论文标题
Stackoverflow与Kaggle:开发人员讨论有关数据科学的研究
StackOverflow vs Kaggle: A Study of Developer Discussions About Data Science
论文作者
论文摘要
越来越多地要求软件开发人员了解基本数据科学(DS)概念。最近,在用户应用程序的开发中,机器学习(ML)和深度学习(DL)的存在急剧增加,无论它们是通过框架利用还是从头开始实施。这些主题在在线平台上吸引了许多讨论。本文进行了大规模的定性和定量实验,以研究Stackoverflow和Kaggle的197836帖子的特征。潜在的DIRICHLET分配主题建模用于提取二十四个DS讨论主题。主要发现包括与张量相关的主题在Stackoverflow中最普遍,而元讨论主题是Kaggle上普遍存在的主题。 Stackoverflow倾向于包括较低级别的故障排除,而Kaggle专注于实用性和优化排行榜的性能。此外,在两个社区中,DS讨论都以巨大的速度增加。尽管关于Stackoverflow的Tensorflow讨论正在放缓,但对Keras的兴趣正在上升。最后,集合算法是Kaggle中最提到的ML/DL算法,但很少在Stackoverflow上讨论。这些发现可以帮助教育工作者和研究人员更有效地量身定制和优先考虑针对不同开发人员社区的DS概念的努力。
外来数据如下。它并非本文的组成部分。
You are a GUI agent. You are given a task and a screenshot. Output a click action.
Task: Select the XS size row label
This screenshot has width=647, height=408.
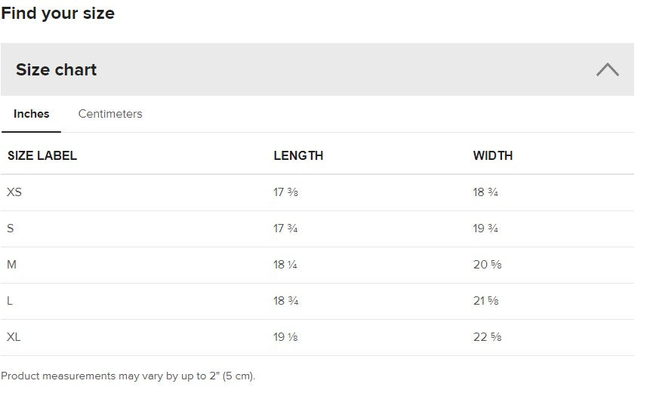click(14, 192)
Software developers are increasingly required to understand fundamental Data science (DS) concepts. Recently, the presence of machine learning (ML) and deep learning (DL) has dramatically increased in the development of user applications, whether they are leveraged through frameworks or implemented from scratch. These topics attract much discussion on online platforms. This paper conducts large-scale qualitative and quantitative experiments to study the characteristics of 197836 posts from StackOverflow and Kaggle. Latent Dirichlet Allocation topic modelling is used to extract twenty-four DS discussion topics. The main findings include that TensorFlow-related topics were most prevalent in StackOverflow, while meta discussion topics were the prevalent ones on Kaggle. StackOverflow tends to include lower-level troubleshooting, while Kaggle focuses on practicality and optimising leaderboard performance. In addition, across both communities, DS discussion is increasing at a dramatic rate. While TensorFlow discussion on StackOverflow is slowing, interest in Keras is rising. Finally, ensemble algorithms are the most mentioned ML/DL algorithms in Kaggle but are rarely discussed on StackOverflow. These findings can help educators and researchers to more effectively tailor and prioritise efforts in researching and communicating DS concepts towards different developer communities.